(Screenshot grounding data)
*** Begin section ***

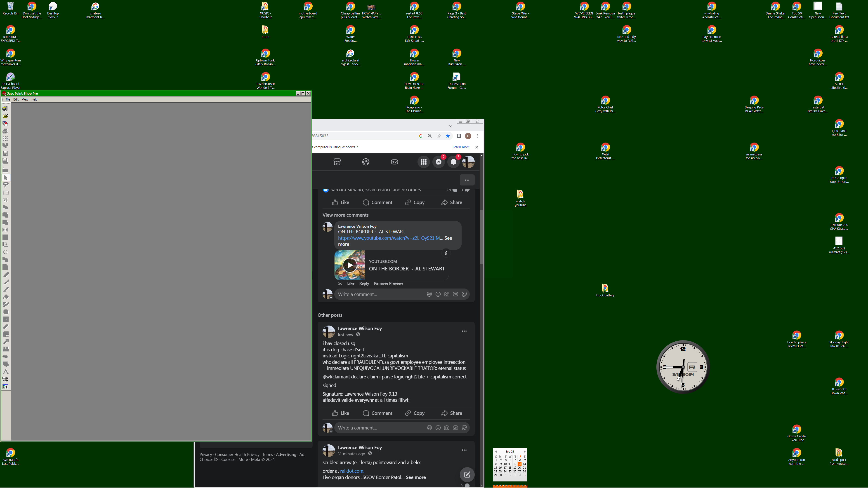Open the View menu in Paint Shop Pro
The height and width of the screenshot is (488, 868).
[x=25, y=100]
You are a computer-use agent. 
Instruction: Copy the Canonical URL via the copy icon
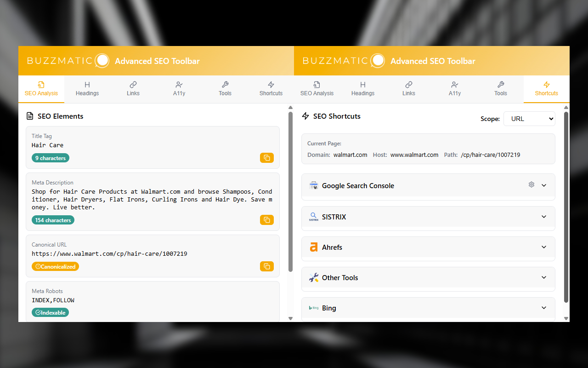coord(267,266)
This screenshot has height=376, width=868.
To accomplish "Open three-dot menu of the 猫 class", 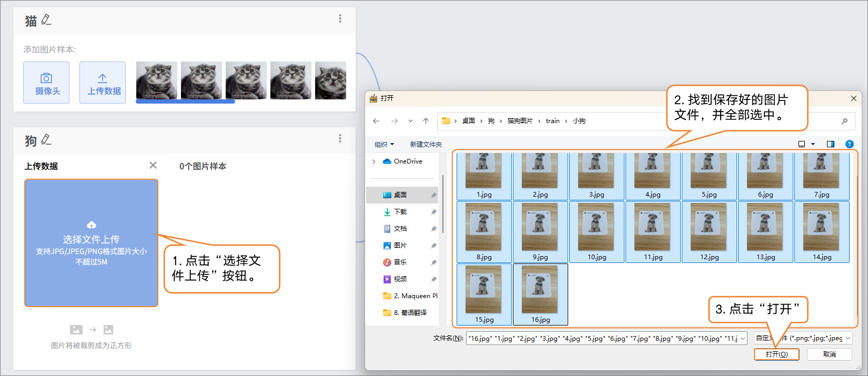I will pyautogui.click(x=340, y=19).
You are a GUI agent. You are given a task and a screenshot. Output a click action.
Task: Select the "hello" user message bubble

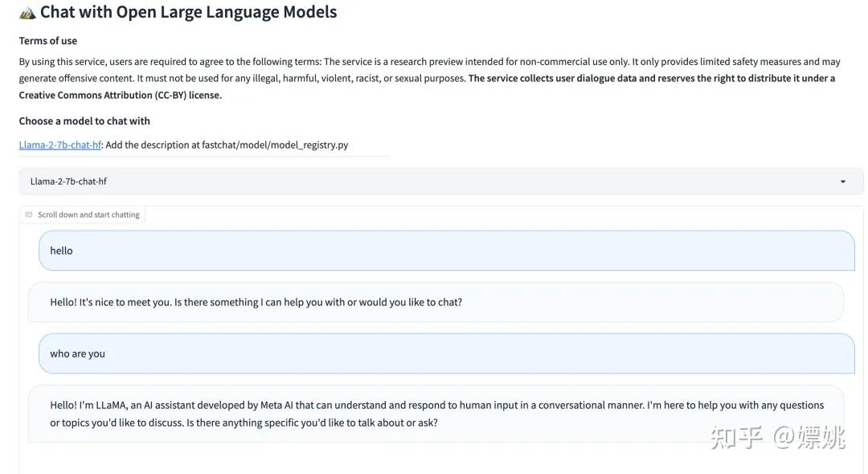coord(446,251)
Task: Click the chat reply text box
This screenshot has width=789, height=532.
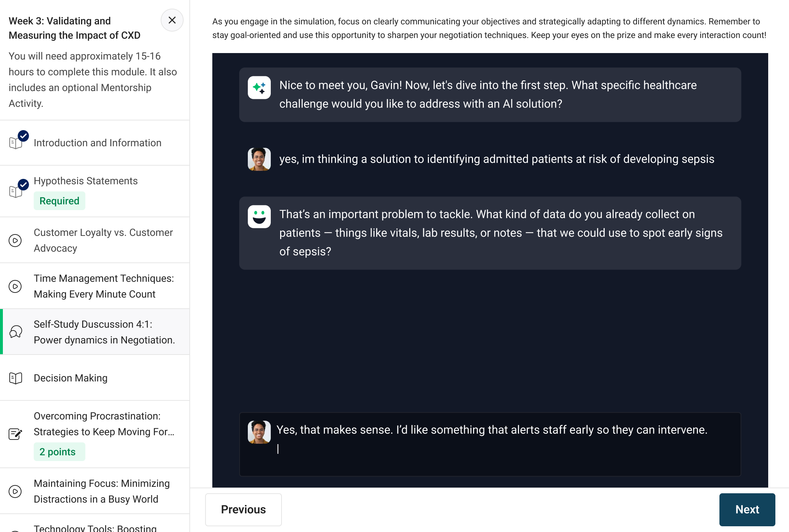Action: (502, 449)

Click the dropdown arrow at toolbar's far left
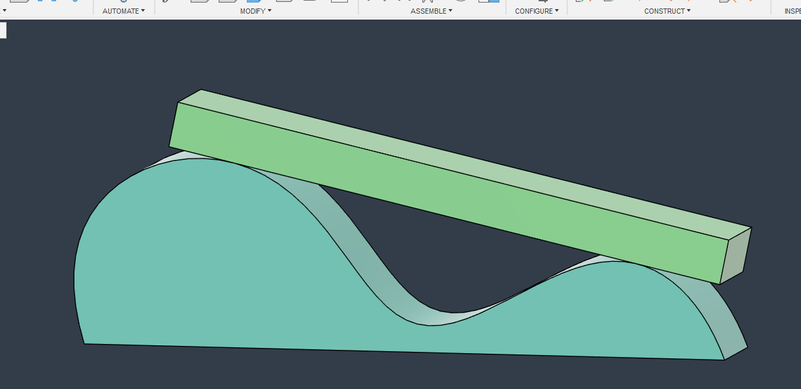(5, 11)
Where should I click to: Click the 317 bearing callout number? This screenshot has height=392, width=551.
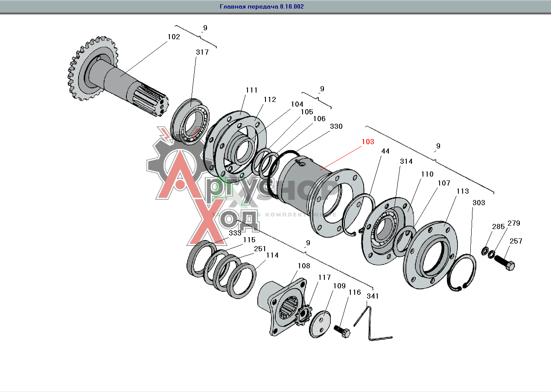(x=202, y=52)
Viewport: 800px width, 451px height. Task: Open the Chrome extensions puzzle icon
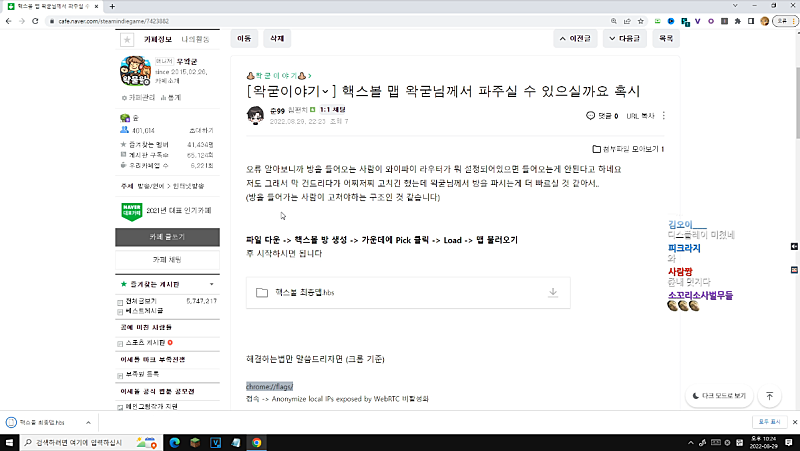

*** End section ***

What you will do: In the records, find every line that has the string "agent" and copy it.

Task solution:
You are a computer-use agent. 
You are a GUI agent. You are given a task and a screenshot. Output a click action.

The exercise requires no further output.